Rigor and Reproducibility in T1D Biomarker Research

Our lab has several published and ongoing efforts to discover and validate biomarkers in T1D.  Biomarkers are needed to predict the rate of progression from autoantibody positivity to clinical diagnosis or the rate of loss of insulin secretion after diagnosis, as well as to predict responders to therapy. Many investigators are working hard to identify new potential biomarkers, but moving them toward clinical utility has been very challenging.

We are interested in assessing the reproducibility of proposed biomarkers. This has been done internally at our lab, by sharing samples from our biorepository with others, and in workshops comparing assay results in multiple participating laboratories. Technical validation work like this is critical to ensure that the biomarkers identified now can be measured with enough reliability to eventually be useful in patient settings.

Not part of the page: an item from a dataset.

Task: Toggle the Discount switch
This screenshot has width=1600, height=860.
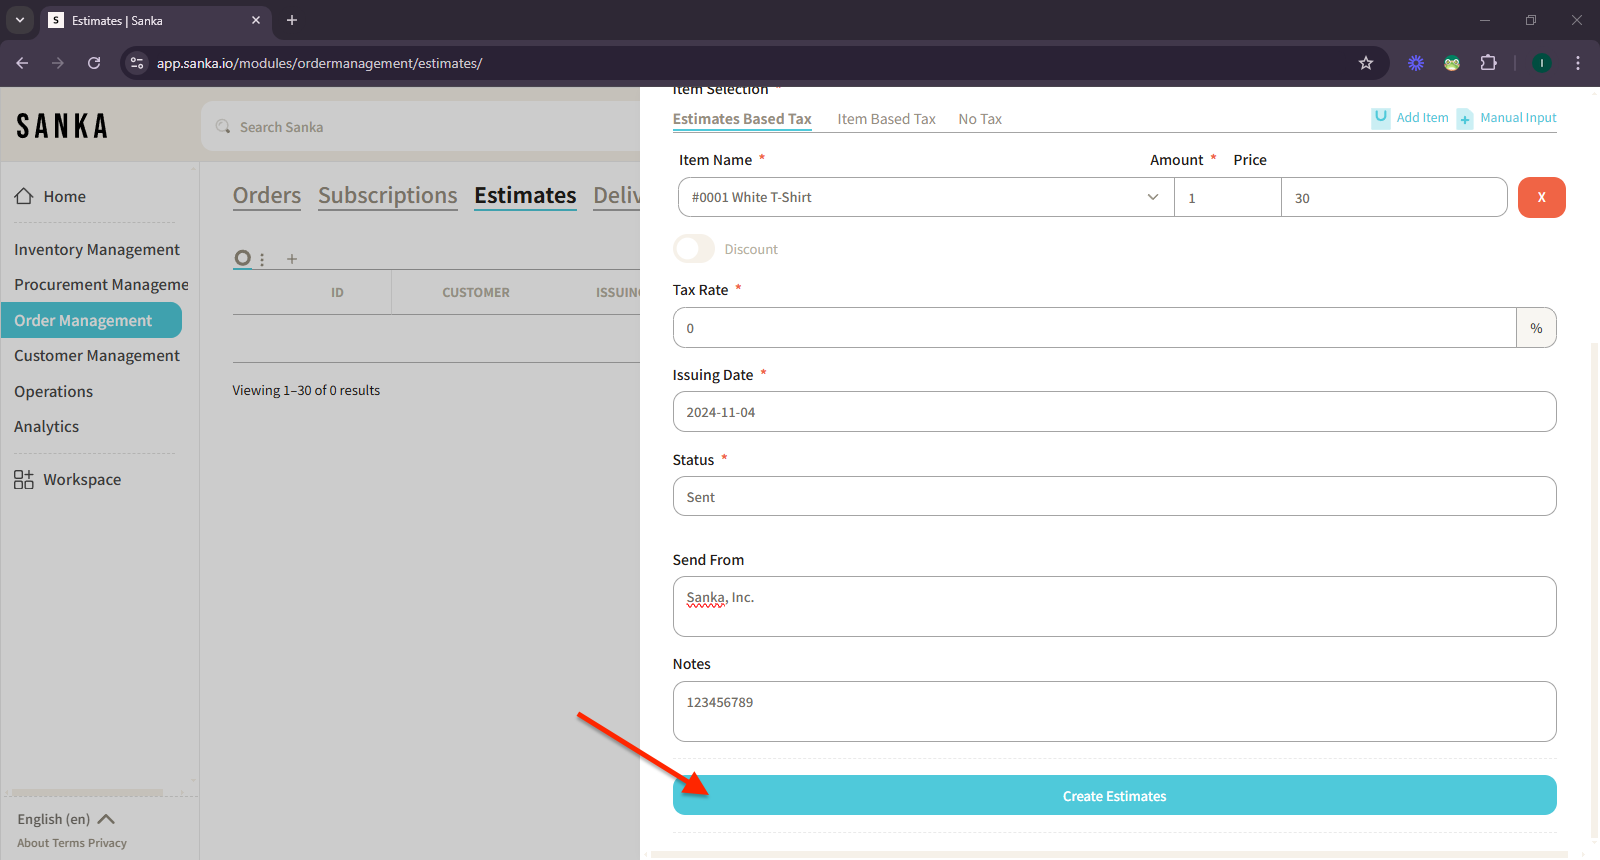Action: tap(694, 249)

We led a study to test 12 different assays in 10 different laboratories around the world, and identified those assays and markers that met our requirements for technical performance. We then created a novel analysis tool in collaboration with those 10 labs, and developed a model that could predict rate of decline in insulin secretion after diagnosis. 

More recently, we have been developing novel assay methods and analytical approaches to advance cytometric assays. One example of this is the addition of person-specific markers to flow cytometry/CyTOF assays that allows for the detection of sample swaps in longitudinal data.  At the moment this allows us to use cleaner data to understand mechanisms of disease – and in the long term it could be useful to detect sample swaps in clinical cytometry assays. 

We also have ongoing work to reconsider the way data are analyzed in antigen-specific T cell studies in diabetes. These cells are measured in laboratories all over the world; they are incredibly important for our understanding of the biology of T1D and also represent potential outcome measures for clinical trials of antigen-specific therapies. However, longitudinal data have seldom been published from these assays in the context of trials, in part because the cells are highly numerically variable. We’ve been working on an approach to reconsider how these data can be analyzed to help move these cells – regardless of who they’re measured by – forward toward clinical utility.